*** Opening Excerpt to read ***

Fate/Apocrypha is a Japanese light novel series in Type-Moon's Fate franchise, written by Yūichirō Higashide and illustrated by Ototsugu Konoe. Type-Moon published five volumes from December 2012 to December 2014. A manga adaptation illustrated by Akira Ishida is serialized in Kadokawa Shoten's Comp Ace magazine. An anime television series adaptation by A-1 Pictures aired from July to December 2017.

Plot

Fate/Apocrypha takes place in an alternate timeline from Fate/stay night. In the Third Holy Grail War that happened during the Second World War, Darnic Prestone Yggdmillennia steals the Greater Grail for the Third Reich, but then double crosses them and smuggles it for himself, taking it to Romania. Sixty years later, the Yggdmillennia clan declare war upon the Mage's Association in the Greater Grail War, pitting two teams of Servants against one another. Yggdmillennia and the Mage's Association's teams are referred to as the Black and Red factions respectively.

Kairi Shishigou, a necromancer hired by the Clock Tower, summons the Saber-class Mordred. The Red faction is led by priest Shirou Kotomine, though Shishigou remains independent, distrusting him. Shirou and his Servant, Semiramis, subdue the other masters of Red, stealing their command spell to control their Servants: Karna, Atalanta, Achilles, William Shakespeare, and Spartacus. The Black faction's Servants include Vlad III, Siegfried, Chiron, Astolfo, Avicebron, and Frankenstein's monster. Their rebellious seventh member, Jack the Ripper, murders her intended master in favour of prostitute Rika Rikudou.

Jeanne d’Arc is summoned as the mediating Ruler-class in the war, inhabiting the body of Laeticia, a French student. Receiving visions of Shirou, Jeanne tries to reach the Red faction, but they travel in Semiramis’ Hanging Gardens of Babylon towards Yggdmillennia's domain in Trifas. Spartacus is captured by Yggdmillennia after trying to storm their domain.

*** Closing Excerpt to read ***
*** Opening Provided data ***

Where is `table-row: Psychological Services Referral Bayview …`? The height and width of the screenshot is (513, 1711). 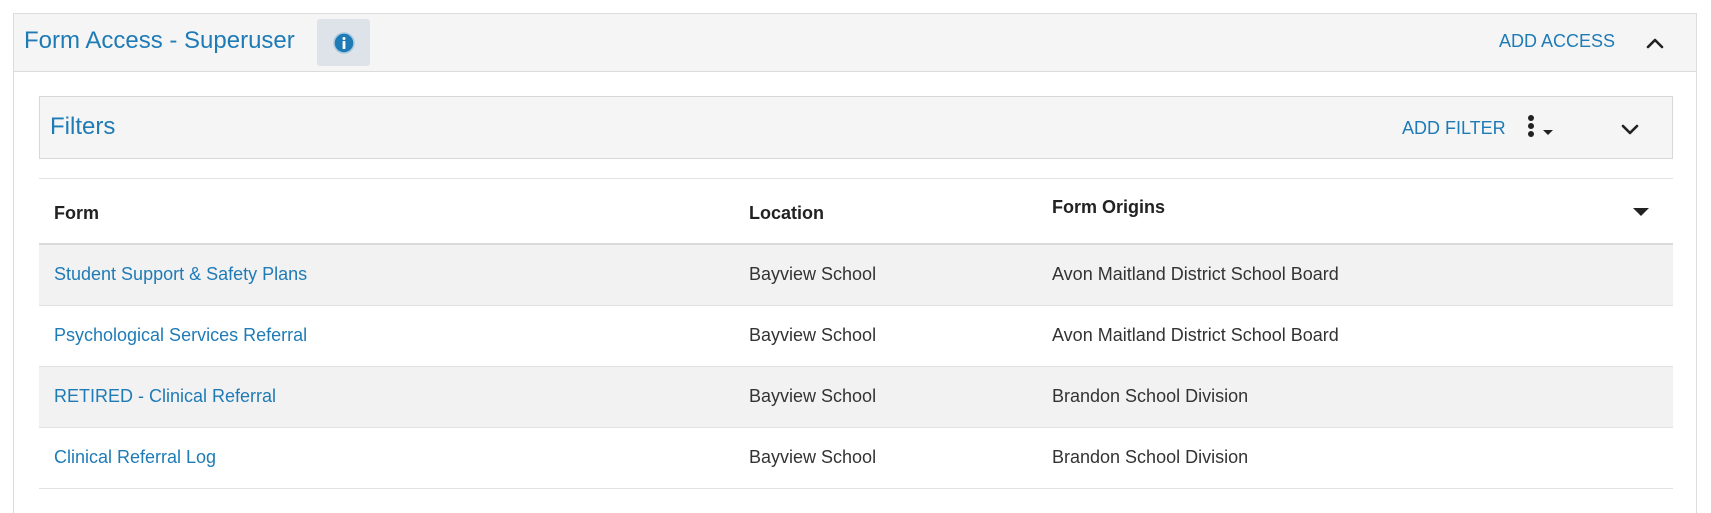
table-row: Psychological Services Referral Bayview … is located at coordinates (856, 336).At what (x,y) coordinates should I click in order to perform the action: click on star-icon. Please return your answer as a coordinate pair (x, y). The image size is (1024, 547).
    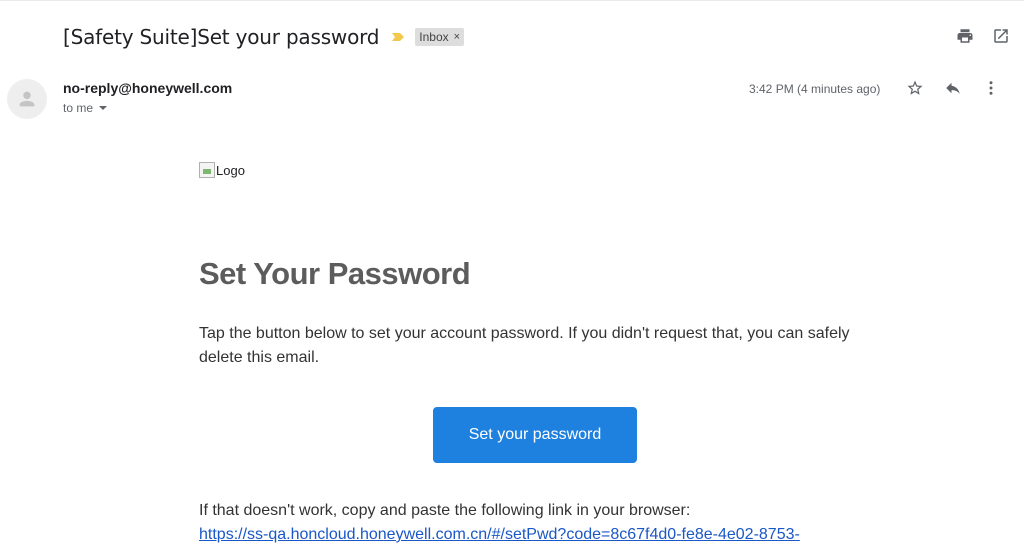
    Looking at the image, I should click on (915, 88).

*** Closing Provided data ***

Problem A
Could you rewrite the Fate/Apocrypha summary starting at "Jeanne d’Arc is" and ending at "storm their domain.", changing "Trifas" to "Bucharest"?
Problem B
What might come next in the Fate/Apocrypha plot summary? Continue it from its last sentence.
None of the lines are needed here.

Final answer A
Jeanne d’Arc is summoned as the mediating Ruler-class in the war, inhabiting the body of Laeticia, a French student. Receiving visions of Shirou, Jeanne tries to reach the Red faction, but they travel in Semiramis’ Hanging Gardens of Babylon towards Yggdmillennia's domain in Bucharest. Spartacus is captured by Yggdmillennia after trying to storm their domain.

Final answer B
Yggdmillennia use homunculi to fuel the mana sustaining the Servants’ presence. Astolfo helps a male homunculus escape. When the homunculus is mortally wounded in the escape attempt, Siegfried sacrifices himself by giving his enchanted heart to the boy. Jeanne takes the homunculus, Sieg, into her custody, leaving him in the care of a hermit. Sieg decides he wishes to liberate the homunculi, returning to Trifas during battle.

As the Black and Red factions clash, the Greater Grail is transported into the Hanging Gardens. Frankenstein's monster and Spartacus die fighting Mordred. Sieg defends Astolfo from Mordred, discovering he can temporarily transform into Siegfried. Mordred decapitates Astolfo's master Celenike Icecolle Yggdmillennia, Sieg becomes Astolfo's new master.

Whilst storming the Hanging Gardens, Darnic fuses with Vlad, becoming a vampire, but is slain by Shirou. Jeanne and the gathered Servants discover Shirou is in fact Amakusa Shirou Tokisada, a Ruler-class Servant summoned by the Einzberns in the Third Holy Grail War. Shirou wishes to use the Grail's power to bring about eternal happiness for mankind, materialising their souls in a new world. Aside from Mordred, the Red faction and Avicebron agree to help him. Avicebron distracts Yggdmillennia whilst the Red faction escape, using his master Roche Frain Yggdmillennia to power his Noble Phantasm, but is killed by Sieg and Mordred.

The Black faction form an alliance with Shishigou, Mordred, Sieg, and Jeanne to stop Shirou. They eliminate Rika and Jack the Ripper, Jeanne purifying the latter's soul. Jeanne falls in love with Sieg, assuming they are Laeticia's feelings, and has visions of Sieg dying in battle. Fiore Forvedge Yggdmillennia, the de facto leader of the Black faction, surrenders her magic and title to her brother Caules, unwilling to take a life as necessary.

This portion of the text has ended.